Y sobre el tercer actor, Nielsen fue igual de claro en enero de 2026: «Si tenemos que elegir entre Estados Unidos y Dinamarca aquí y ahora, elegimos Dinamarca. Elegimos la OTAN, el Reino de Dinamarca y la Unión Europea».
Cómo sería, legalmente. No hace falta ninguna guerra ni ninguna ruptura: el acuerdo de autonomía de 2009 reconoce explícitamente el derecho de Groenlandia a la independencia. El procedimiento es un referéndum en la isla, seguido de una negociación con Copenhague y de la aprobación del parlamento danés. Está escrito y acordado.
Lo que no está resuelto es lo de siempre: qué pasa con esos 520 millones de euros al año.
Resumen
- Groenlandia no es un país independiente, sino un territorio autónomo dentro del Reino de Dinamarca.
- Tiene parlamento propio —el Inatsisartut—, gobierno y primer ministro, y decide sobre sanidad, justicia, pesca y sus recursos naturales.
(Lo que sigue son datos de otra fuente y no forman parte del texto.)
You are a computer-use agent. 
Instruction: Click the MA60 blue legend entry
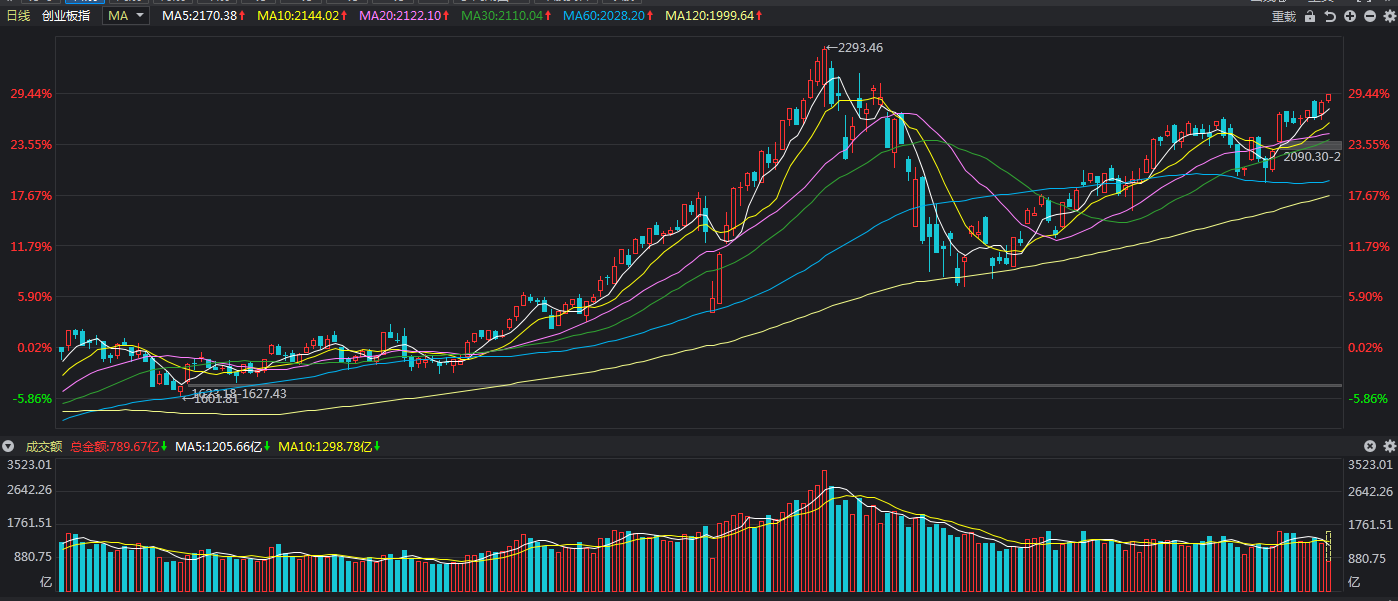pos(608,16)
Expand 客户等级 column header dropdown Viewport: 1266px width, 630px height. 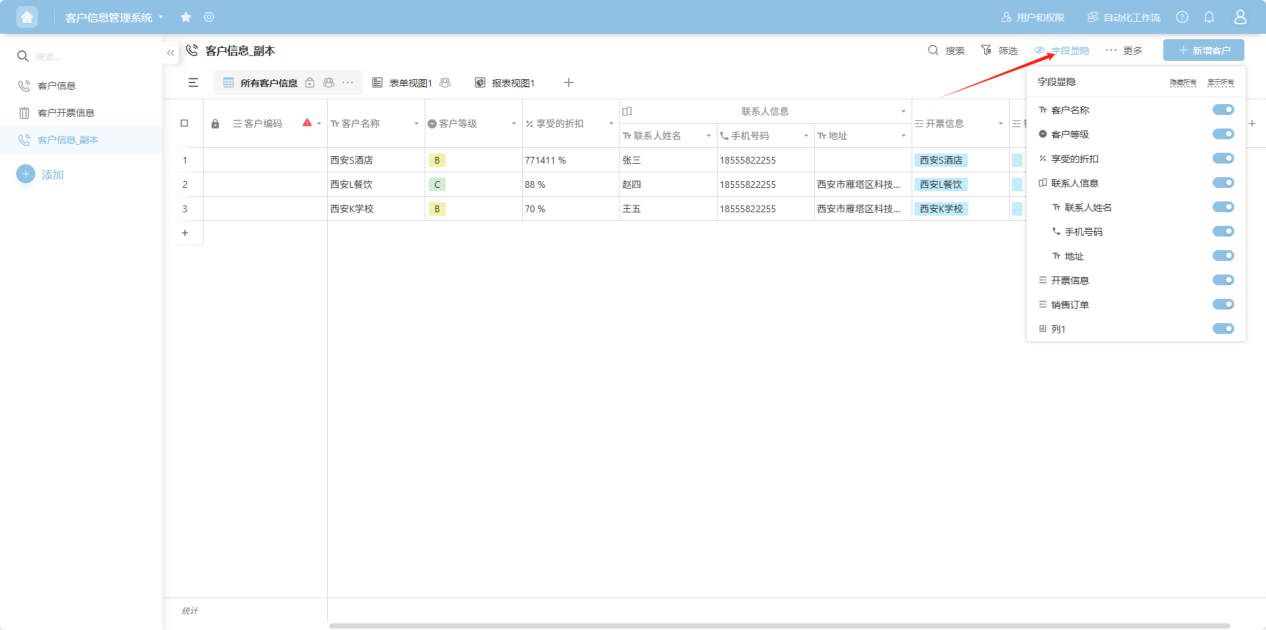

- Dinamarca conserva la política exterior, la defensa y la moneda, y el jefe de Estado es el rey Federico X.
- Es la isla más grande del mundo y el 83 % de su superficie está bajo el hielo.
- Políticamente pertenece a Europa; geográficamente, a América del Norte.
- La independencia está reconocida por escrito desde 2009 y la apoyan las dos primeras fuerzas del parlamento. El obstáculo no es legal, es económico: más de la mitad del presupuesto viene de Dinamarca.